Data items
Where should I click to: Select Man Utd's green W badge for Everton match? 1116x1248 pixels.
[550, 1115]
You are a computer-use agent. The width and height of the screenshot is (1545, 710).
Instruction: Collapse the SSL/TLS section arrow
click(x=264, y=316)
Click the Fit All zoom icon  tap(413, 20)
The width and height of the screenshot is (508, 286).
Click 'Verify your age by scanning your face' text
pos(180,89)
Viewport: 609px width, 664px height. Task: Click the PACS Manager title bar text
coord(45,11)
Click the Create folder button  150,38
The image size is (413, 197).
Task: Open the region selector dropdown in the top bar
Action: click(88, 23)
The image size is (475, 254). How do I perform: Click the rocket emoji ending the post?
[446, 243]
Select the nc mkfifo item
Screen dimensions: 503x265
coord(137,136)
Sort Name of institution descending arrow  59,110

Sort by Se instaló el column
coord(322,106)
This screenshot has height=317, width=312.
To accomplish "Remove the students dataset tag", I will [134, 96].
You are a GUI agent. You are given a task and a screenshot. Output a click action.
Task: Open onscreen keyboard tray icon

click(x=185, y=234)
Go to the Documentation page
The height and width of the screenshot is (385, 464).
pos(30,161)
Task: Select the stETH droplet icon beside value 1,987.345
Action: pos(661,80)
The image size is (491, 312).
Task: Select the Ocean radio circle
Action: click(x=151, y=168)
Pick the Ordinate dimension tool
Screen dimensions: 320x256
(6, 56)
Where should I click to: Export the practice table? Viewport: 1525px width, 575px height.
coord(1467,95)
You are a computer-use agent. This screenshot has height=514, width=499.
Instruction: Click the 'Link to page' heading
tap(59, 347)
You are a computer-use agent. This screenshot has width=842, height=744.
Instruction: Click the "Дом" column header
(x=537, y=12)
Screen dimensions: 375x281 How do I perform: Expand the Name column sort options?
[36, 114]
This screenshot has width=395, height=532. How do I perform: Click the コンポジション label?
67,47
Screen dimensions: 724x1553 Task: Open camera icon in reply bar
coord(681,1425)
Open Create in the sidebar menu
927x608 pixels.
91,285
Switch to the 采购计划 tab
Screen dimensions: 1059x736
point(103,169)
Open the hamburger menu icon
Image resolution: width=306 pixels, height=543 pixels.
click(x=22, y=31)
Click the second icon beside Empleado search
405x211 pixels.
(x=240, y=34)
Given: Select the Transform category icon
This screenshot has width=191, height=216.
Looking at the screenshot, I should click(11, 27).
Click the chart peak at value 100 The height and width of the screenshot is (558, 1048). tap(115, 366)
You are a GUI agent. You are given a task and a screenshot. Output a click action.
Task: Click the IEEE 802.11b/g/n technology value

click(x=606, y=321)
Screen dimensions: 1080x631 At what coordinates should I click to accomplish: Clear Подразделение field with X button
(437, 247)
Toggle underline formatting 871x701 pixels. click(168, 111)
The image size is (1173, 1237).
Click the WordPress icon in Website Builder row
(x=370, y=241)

*Description of the task*
Go through the records above line by line and say how many lines include "agent", giving only that number.

*Task response*
5